**** Text

I know the classic definition made popular by B-movies, but I was wondering what people thought the present definition(s) of the genre is.

Someone mentioned the Twilight books and such, but those seem to be shelved in YA and, honestly, generally discussed as YA.
What he said.Twilight IS NOT HORROR!
Twilight is a thinly disguised romance with hints of "the bad boy" disguised as a vampire story. IT IS NOT HORROR!!!
Stephen King's Under The Dome is not horror (it's psychological suspense). Stephen King's Pet Sematary, From A Buick 8, and Cell are horror.
Brian Keene's The Rising and The Conqueror Worms are horror.
Dean Koontz's The Taking and Midnight are horror. His books Watchers, Lightning, and Dark Rivers of the Heart are not.

********

Given task 1. Can you give the horror discussion again from "Someone mentioned the" to "Cell are horror.", renaming "vampire" as "werewolf"?
Given task 2.
Answer these about the horror discussion:
(a) Which Stephen King book is called psychological suspense?
(b) Which two Brian Keene books are named as horror?
(c) Which Dean Koontz books are said not to be horror?
Given task 3. Could you pick up the horror discussion after its final line and carry it on?
The data below comes from a separate source.

**** Information provided

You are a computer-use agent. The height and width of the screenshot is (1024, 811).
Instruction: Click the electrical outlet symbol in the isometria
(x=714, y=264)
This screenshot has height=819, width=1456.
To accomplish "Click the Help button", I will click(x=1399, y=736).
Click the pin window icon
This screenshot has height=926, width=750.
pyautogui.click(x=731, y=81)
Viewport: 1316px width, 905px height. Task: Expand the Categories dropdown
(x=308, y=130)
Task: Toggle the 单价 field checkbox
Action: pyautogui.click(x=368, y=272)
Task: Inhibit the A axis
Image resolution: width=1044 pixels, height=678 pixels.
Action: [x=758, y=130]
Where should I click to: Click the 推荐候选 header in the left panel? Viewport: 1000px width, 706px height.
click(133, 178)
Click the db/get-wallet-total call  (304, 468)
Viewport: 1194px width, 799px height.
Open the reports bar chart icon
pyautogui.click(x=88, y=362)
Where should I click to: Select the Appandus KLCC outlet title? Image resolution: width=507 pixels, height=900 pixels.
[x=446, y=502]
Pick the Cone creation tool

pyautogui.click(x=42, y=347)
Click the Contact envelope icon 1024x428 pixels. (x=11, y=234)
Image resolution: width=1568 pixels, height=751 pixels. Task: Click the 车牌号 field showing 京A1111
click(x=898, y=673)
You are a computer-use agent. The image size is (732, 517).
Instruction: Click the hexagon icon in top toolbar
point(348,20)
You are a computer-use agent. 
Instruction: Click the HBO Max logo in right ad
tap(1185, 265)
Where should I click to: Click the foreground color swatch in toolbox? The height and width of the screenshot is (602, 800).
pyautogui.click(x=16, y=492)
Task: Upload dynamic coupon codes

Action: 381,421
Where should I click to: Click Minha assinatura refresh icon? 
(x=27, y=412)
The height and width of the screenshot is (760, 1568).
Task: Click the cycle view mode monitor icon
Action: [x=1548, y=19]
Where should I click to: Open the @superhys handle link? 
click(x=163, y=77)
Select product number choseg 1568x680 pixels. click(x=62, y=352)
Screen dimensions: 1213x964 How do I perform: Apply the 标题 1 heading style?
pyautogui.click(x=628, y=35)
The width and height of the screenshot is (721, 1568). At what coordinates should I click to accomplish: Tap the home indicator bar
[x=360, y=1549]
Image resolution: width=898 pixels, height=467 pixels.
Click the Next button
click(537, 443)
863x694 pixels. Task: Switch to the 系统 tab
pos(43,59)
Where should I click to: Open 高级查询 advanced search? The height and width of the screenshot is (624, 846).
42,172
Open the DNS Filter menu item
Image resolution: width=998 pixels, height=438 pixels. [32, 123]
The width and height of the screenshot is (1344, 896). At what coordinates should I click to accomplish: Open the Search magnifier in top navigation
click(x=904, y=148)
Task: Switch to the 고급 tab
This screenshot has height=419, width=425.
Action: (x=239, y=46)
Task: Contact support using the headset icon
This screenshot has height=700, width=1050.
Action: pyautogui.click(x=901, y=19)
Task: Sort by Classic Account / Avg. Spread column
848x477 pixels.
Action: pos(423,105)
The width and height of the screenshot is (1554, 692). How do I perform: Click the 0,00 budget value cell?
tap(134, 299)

********

Response 1.
Someone mentioned the Twilight books and such, but those seem to be shelved in YA and, honestly, generally discussed as YA.
What he said.Twilight IS NOT HORROR!
Twilight is a thinly disguised romance with hints of "the bad boy" disguised as a werewolf story. IT IS NOT HORROR!!!
Stephen King's Under The Dome is not horror (it's psychological suspense). Stephen King's Pet Sematary, From A Buick 8, and Cell are horror.

Response 2.
(a) Under The Dome
(b) The Rising and The Conqueror Worms
(c) Watchers, Lightning, and Dark Rivers of the Heart

Response 3.
People think they're reading horror when what they're actually reading is psychological suspense or a thinly-disguised piece of romance in many, many cases (most these days it seems). Readers like what they like and I'm not faulting either them or the authors who feed them for that. I AM absolutely faulting the publishers who publish an author's work as horror when it clearly is not and the publisher clearly does not have Clue #1 as to what horror really is. They pollute the genre, decrease the genre's value as a genre in and of itself, and lower the effort it takes to create a true horror story in order to push a book out into a genre that it ordinarily would be laughed out of.
Horror is a state of mind and a genre of writing that brings to mind certain states of mind and emotional experience.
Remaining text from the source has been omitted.